Friday, June 4, 2021

A boost and a conflict

 Today I had a little boost.

I shared the medium essay with Princess' former owner - a dear friend who also happens to be a prolific - and highly published - non-fiction writer.

She asked that I remove the essay from medium and try to get it published in the NYT Modern Love section.

It's hard. Mr. Viking is not in favor of my going any more public with "our personal medical issues." For what it's worth, I am confident that my parents would feel the same way.

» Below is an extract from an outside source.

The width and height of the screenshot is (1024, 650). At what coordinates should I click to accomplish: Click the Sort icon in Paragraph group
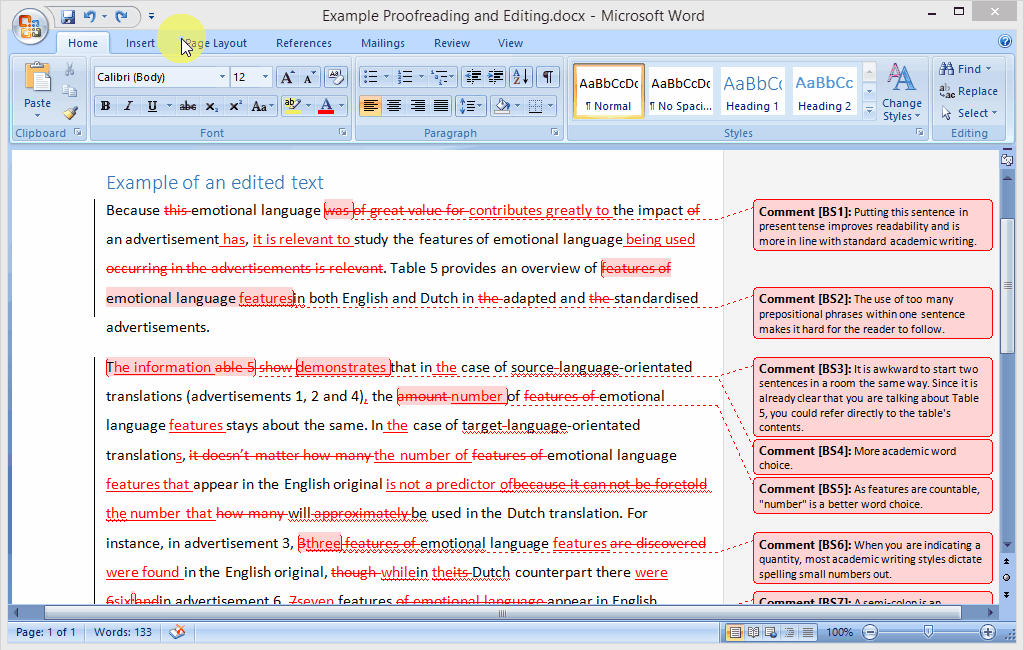[x=520, y=78]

I posted the Medium link on my somewhat more anonymous twitter page, but not on facebook, where ironically, I know it would reach more readers (for demographic reasons, and because my twitter account is pretty limited to union and labor related things, with a little bit of Baltimore community stuff thrown in).

Writing about your miscarriages is hard, and writing about your miscarriages in a way that doesn't pull your family into your story can be even harder.

One of the reasons I'm always hesitant to discuss Samantha being a donor egg baby is that her origin story is hers to tell. Personally, I am at a place of comfort with her origin story, I would shout it to the hilltops if I could.  'Samantha is biologically mine, but genetically not mine! And she is the most tremendous gift we have ever been given!" 

My TFMR is still entwined in my grief. Not sure I could go there amongst strangers. I am hugely vocal (and generous) with my support of the reproductive rights movement. Going public about Celine? I'm not there yet.

But the miscarriages, these are in many ways the easiest to disentangle from my fertility story. I want to write about them so badly. I want to make women feel less alone. SO. BADLY. I want to validate the grief of women who are hiding in their showers. I want to be a voice for family leave policies where woman can use sick leave and bereavement leave if they're fortunate enough to even have it in the US. I want to take my activism and expand it. 

I need to get my husband on my page.

Friday, May 21, 2021

Published

Welp, there goes nothing. It's up and nothing left to do but the crying.